News

Diverse faculty sparse

Carnegie Mellon’s minority faculty members compose only 13 percent of the university’s total faculty population, according to this year’s fall staff survey by the U.S. Department of Education, which was published in the Chronicle of Higher Education Oct. 8. This puts Carnegie Mellon in the below-average range for percentage of minority faculty at colleges and universities in all 50 states and Washington, D.C.

“The importance of minority faculty is the same as the importance to Carnegie Mellon of all aspects of its diversity­ — they make us better,” Carnegie Mellon President Jared L. Cohon stated via e-mail. “Beyond the general value of diversity, minority faculty also serve as role models for minority students.

“Carnegie Mellon is comparable to its peers in terms of the percentage of its faculty who are minorities, but the numbers are low — too low — despite a significant increase over the last several years. Increasing the diversity of our faculty remains a high priority,” he continued.

In 2000, Cohon created the Diversity Advisory Council, comprised of students, faculty, staff, administrators, trustees, and external community leaders. The council has focused on identifying diversity issues, building awareness, and supporting the university’s initiatives.

However, increasing diversity at the university has proven to be a more difficult task than anticipated.

“Our efforts are complicated by pipeline issues such as institutions competing for a very small pool of minority Ph.D.s, especially the academic ‘stars.’  ” said Everett Tademy, assistant vice president of the Diversity Advisory Council.

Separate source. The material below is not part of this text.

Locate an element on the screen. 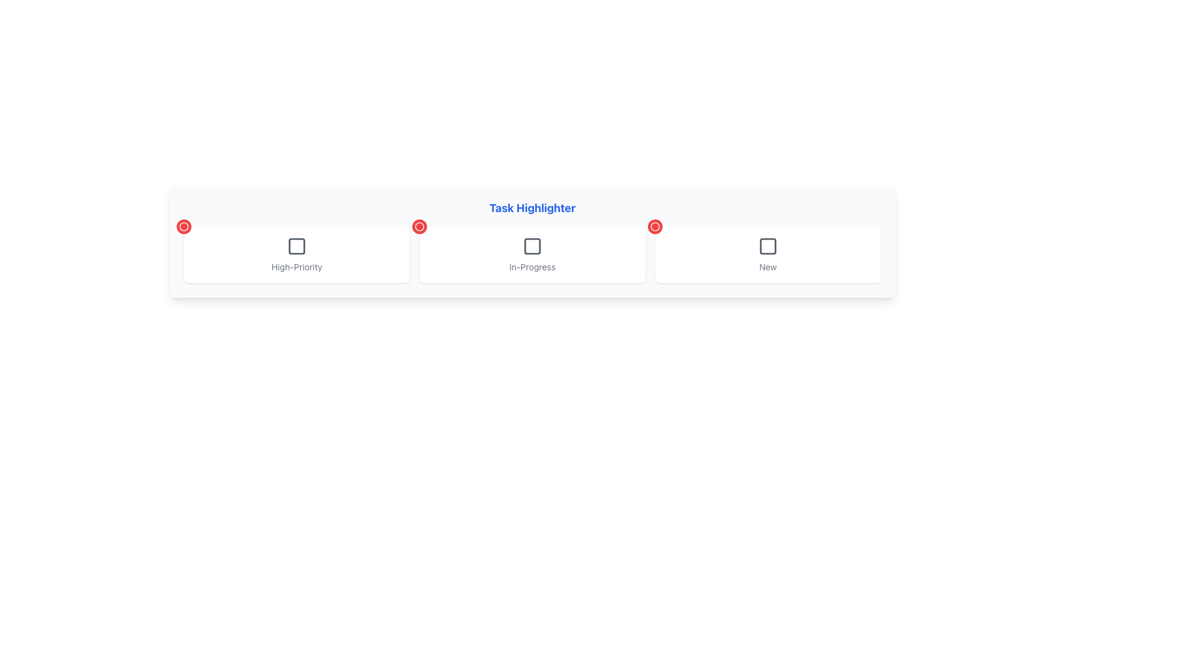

Departmental strategies and sensitivity training programs for faculty are a couple of the recommendations being developed and practiced by the council to increase diversity on campus.

“I believe that our university is committed to thorough and aggressive searches for faculty and that in recent years, particularly coinciding with Dr. Cohon’s presidency, these efforts have led to positive results [in terms of] both minority and women faculty hires,” Tademy said. “Yes, much more needs to be done, but I see university leadership, particularly our college and school deans, insisting on results and holding department heads and academic administrators accountable for improving both minority and women participation in the recruitment pool.”

The council’s goals for this year include increasing the presence of minorities in administrative and upper-level staff positions and closely watching the minority undergraduate enrollment, according to the council’s most recent report. Universities that rank in the first quartile for minority representation have at least 35 percent more minority faculty than Carnegie Mellon, the report noted.

Students said that there were both advantages and disadvantages to increasing diversity on campus. While acknowledging the university’s need to increase faculty and staff diversity, first-year mathematics major Ashish Babaria explained what he believed to be drawbacks of being taught by minority faculty.

“The issue with minority faculty at CMU is that, at times, when students are being taught by minority professors and TAs, they tend to experience difficulty trying to understand due to difference in cultural and geographical factors that may result in variations in forms of communication,” Babaria said.

Other students, such as first-year history major Nick Sciannameo, recognize the advantages such diversity brings.

“Diversity amongst the faculty generally offers diversity of viewpoints, which consecutively makes way for more worldly education,” Sciannameo said.